Friday, January 05, 2007

hoje

sem que ela percebesse, ele a olhou atenciosamente. do outro lado da mesa, ela continuava exatamente como a primeira vez que ele a vira. falava alto, gesticulava muito e vez ou outra, ria o riso que só se encontra em crianças. o riso sincero de quem não tem medo de abrir a boca como se quisesse engolir o mundo. e talvez ela engolisse mesmo. ele aprendera a não duvidar dela.

falava com propriedade, fazia-se escutar. e ao perceber isso, ele se lembrou que fora exatamente isso que o encantou. como um ditador, ela tinha a capacidade de calar qualquer discurso para se fazer ouvida, mas não por imposição ou autoritarismo. o fato é que parecia que o mundo tinha vontade de parar para ouvi-la. ele, inclusive. mas não hoje.

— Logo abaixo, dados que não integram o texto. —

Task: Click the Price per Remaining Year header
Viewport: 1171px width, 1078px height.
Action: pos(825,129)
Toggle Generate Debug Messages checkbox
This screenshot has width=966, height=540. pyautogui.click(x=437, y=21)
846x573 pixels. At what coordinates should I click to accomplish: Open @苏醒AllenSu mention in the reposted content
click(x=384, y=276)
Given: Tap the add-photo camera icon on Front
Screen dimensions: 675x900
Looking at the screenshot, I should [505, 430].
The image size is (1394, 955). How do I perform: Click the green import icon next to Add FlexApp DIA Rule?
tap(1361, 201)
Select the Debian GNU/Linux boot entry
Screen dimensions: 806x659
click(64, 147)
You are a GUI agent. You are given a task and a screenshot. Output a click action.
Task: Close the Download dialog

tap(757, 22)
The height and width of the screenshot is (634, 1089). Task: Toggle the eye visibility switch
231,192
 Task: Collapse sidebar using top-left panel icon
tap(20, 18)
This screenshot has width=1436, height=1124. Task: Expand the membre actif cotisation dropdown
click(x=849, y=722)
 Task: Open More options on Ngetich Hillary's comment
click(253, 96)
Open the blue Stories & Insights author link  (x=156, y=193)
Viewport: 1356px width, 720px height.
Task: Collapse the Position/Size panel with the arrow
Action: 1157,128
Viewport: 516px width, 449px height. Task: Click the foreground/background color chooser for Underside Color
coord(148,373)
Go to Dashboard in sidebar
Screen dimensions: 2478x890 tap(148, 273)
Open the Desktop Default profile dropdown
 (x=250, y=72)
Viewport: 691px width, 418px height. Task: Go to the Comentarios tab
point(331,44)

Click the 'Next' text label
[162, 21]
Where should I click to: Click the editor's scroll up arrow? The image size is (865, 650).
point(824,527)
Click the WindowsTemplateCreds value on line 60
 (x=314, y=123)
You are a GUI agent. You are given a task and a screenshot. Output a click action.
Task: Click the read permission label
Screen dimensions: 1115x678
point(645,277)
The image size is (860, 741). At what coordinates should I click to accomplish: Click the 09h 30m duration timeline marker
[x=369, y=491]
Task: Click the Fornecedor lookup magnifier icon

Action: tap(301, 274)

hoje o riso não contaminava, os gestos não hipnotizavam e embora o mundo inteiro pudesse querer escutá-la, ele preferia ouvidos de mercador. perguntava-se como teria acontecido. ela perdera o viço, o gosto, a graça, embora ele relutasse em admitir. era como se a presença dela ali fosse um estorvo, uma cicatriz que o lembrasse de um passado ao qual ele não podia, não queria ou não devia voltar. uma felicidade que ficara no tempo e -deus!- como valera a pena! mas não hoje.hoje os olhares são frios e os sorrisos, amarelos. os abraços não querem dizer nada. hoje se beijam como quem toma a bênção. hoje o encanto acabou.

de seu lado da mesa, ela percebe o olhar dele. educada, finge não ver. vira-se discretamente para um plano onde os olhos dele não a alcancem. derrama uma lágrima de saudade. não dele, mas da mulher que foi embora. melhor dizendo, da mulher que estava ali,mas que ele já não via. a mulher do encanto. a mulher do ontem.hoje, não.